Shot awareness is the core innovation: Leveraging the natural structure of videos (shot boundaries) instead of artificial partitioning aligns better with video semantic distribution.
Theoretically guaranteed \(O(N)\) attention: \(\text{IPD} = O(1)\) balances efficiency and long-range modeling capability, unlike sliding window attention which decays with distance.
Solid engineering implementation: Custom Triton kernel implementation combined with practical memory/speed comparisons provides empirical data support alongside theoretical advantages.
Smaller models outperforming larger ones: The 8B Sophia outperforms 34-40B models on 6 out of 8 benchmarks, highlighting the importance of architectural design.

Limitations & Future Work¶

The \(\alpha\) and \(\beta\) values for frame pruning are fixed hyperparameters without adaptive adjustments (different videos/queries should have different optimal pruning rates).
The TransNet shot detector remains frozen and is not jointly trained with the VLM, posing a pipeline bottleneck where detector errors will propagate downstream.
Hierarchical Attention assumes visual tokens far outnumber textual tokens, which might not be applicable to short video scenarios.
Not validated in real-time or streaming video understanding scenarios.
Shot detection may have limited efficacy on videos without distinct shot boundaries (e.g., surveillance footage, continuous screen recordings).

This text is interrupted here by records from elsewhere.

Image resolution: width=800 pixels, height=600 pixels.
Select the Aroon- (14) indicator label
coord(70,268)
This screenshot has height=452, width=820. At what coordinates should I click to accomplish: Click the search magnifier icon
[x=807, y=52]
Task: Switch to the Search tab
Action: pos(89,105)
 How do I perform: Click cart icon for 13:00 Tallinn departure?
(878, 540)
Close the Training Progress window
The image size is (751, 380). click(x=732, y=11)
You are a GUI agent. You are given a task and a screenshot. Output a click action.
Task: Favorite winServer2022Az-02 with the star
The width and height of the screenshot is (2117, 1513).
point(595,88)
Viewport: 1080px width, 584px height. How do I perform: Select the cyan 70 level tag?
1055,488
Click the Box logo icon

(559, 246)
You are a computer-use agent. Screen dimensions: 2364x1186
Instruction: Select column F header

vs. LongVU: Performs frame selection based on DINOv2 feature clustering without leveraging query information; Sophia's shot-aware and query-guided selection is more precise.
vs. Qwen2-VL: Handles dynamic resolution but still relies on full attention, whereas Sophia's hierarchical attention is more efficient.
vs. InternVL2: Achieves comparable performance but with Sophia’s FLOPs being an order of magnitude lower (1/8.5).
vs. Video-LLaMA series: Compresses via video Q-Former but loses details, whereas Sophia's frame pruning retains the complete information of key frames.

Rating¶

Novelty: ⭐⭐⭐⭐ Shot-aware segmentation and IPD theoretical analysis are novel; their combination addresses practical bottlenecks.
Experimental Thoroughness: ⭐⭐⭐⭐⭐ Evaluated on 8 benchmarks, offering detailed efficiency analysis and comprehensive ablations.
Writing Quality: ⭐⭐⭐⭐ Excellent integration of theory and practice, with clear and intuitive efficiency comparison diagrams.
Value: ⭐⭐⭐⭐⭐ Addresses core efficiency bottlenecks in long video understanding, possessing both solid engineering and academic value.